Sem métricas uniformizadas no mercado para essas questões, a Pandhora decidiu construir a própria metodologia, sem excluir nenhum setor de cara. “A gente penaliza, mas não exclui. Se a empresa é de combustíveis fósseis, mineradora ou siderúrgica vai ter um peso pequeno”, diz Duarte. “O mercado brasileiro é muito pequeno e boa parte da nossa bolsa é formada por essas empresas.”
A Nest começa a desenvolver processos para estar aderente a práticas de responsabilidade e de neutralidade de carbono até 2022, segundo o sócio responsável por crédito, Otávio Vieira. “Não vejo fundo deixando de comprar a ação ou a dívida de uma XPTO da vida, mas aquelas empresas que não tiverem protocolo para não agredir o meio ambiente, que comprem insumo de fornecedor que tem trabalho escravo ou atrase pagamento aos fornecedores, asfixiando as pequenas, elas vão ser punidas.”
Com a tendência de o investidor migrar para carteiras mais relacionadas à economia real, como private equity, crédito estruturado e infraestrutura, as preocupações ESG estão longe de ser uma onda passageira, prossegue o gestor. “Mesmo antes da pandemia, com as catástrofes naturais, já havia foco nisso. A covid-19 só acelerou. As companhias orientadas para as questões ESG vão ter custo de capital mais baixo, na média. Pode até não influenciar nas receitas, mas tem impacto sobre os passivos.”
Focada no mercado de crédito, a meta da Quasar é ter todos os fundos enquadrados em ESG até 2023. A casa formulou uma política interna de investimento em que segue sete etapas. A diligência inclui a categorização de riscos e oportunidades, análise da contribuição ambiental do projeto ou da companhia à integração ESG. A gestora é signatária da plataforma “Investidores pelo Clima” e obteve em outubro o certificado de neutralidade de carbono pela Moss.Earth.
Mariana Oiticica, corresponsável pelas áreas de ESG e impacto do BTG, diz que o banco já consegue colocar as questões da sustentabilidade em várias linhas de negócios, como emissões ou investimentos em participações, mas na gestora de recursos esse passo é mais complexo. Ela diz ser difícil criar filtros restritivos por causa da concentração da bolsa em setores controversos. A tendência, afirma, é criar produtos “ESG compliance”, a exemplo do ETF ESG, que estreou na B3 em outubro. “Nossa preocupação não é desenvolver vários produtos ESG, mas alguns que sejam reais em impacto positivo e que consiga mensurar e mostrar, com retorno condizente, tão bom quanto o investimento tradicional”, diz.

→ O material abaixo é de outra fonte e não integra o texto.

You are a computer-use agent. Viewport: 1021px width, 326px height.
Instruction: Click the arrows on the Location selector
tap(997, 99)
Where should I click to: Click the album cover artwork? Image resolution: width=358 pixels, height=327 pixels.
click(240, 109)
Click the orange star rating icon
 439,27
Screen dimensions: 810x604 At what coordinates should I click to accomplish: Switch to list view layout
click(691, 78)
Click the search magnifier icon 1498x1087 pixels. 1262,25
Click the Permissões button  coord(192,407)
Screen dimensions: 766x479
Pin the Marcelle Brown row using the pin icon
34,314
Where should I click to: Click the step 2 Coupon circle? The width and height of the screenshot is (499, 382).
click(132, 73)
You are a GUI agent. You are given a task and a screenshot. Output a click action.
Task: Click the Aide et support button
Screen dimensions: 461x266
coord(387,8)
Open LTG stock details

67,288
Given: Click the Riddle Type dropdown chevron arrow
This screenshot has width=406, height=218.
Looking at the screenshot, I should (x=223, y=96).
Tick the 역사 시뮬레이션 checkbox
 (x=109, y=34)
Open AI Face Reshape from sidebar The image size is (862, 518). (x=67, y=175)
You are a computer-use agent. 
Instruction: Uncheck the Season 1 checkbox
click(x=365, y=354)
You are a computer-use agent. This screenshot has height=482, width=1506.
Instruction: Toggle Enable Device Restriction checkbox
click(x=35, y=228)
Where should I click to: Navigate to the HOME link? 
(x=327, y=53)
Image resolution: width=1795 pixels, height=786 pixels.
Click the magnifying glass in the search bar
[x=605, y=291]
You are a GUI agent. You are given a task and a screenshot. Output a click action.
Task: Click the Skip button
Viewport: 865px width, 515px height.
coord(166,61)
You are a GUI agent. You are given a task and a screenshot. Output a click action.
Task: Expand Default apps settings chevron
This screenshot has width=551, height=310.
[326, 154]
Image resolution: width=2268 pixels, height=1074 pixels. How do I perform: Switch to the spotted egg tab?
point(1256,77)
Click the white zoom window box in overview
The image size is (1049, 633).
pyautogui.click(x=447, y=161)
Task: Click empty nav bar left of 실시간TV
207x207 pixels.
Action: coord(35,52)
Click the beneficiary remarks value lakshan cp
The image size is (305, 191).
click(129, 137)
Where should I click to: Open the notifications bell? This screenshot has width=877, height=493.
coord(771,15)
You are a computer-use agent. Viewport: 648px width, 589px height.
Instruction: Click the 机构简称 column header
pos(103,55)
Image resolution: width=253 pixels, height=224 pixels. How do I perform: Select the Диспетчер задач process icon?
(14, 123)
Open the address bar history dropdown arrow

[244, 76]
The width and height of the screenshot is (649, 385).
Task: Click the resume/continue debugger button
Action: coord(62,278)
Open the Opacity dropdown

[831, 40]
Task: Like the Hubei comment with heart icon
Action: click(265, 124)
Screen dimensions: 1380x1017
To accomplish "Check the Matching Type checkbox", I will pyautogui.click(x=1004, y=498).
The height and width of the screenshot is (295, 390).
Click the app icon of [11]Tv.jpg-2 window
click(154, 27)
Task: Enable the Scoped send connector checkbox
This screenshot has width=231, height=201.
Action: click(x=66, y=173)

O que ela vê como tendência é a busca por investimentos do tipo pelas novas gerações. “Antes era um movimento mais do institucional, agora vemos a vontade de investir com propósito, levando alguns riscos ESG com mais frequência, diz Mariana.
Vilela, da Rise, cita que entre pais, mães e avós que estão no comando das fortunas familiares há quem ainda confunda o investimento de impacto com filantropia, mas na hora da sucessão tem a virada de chave. “Os mais novos têm absoluta intencionalidade no investimento, sabem que não há nenhum tipo de dualidade entre ganhar dinheiro e provocar uma transformação positiva."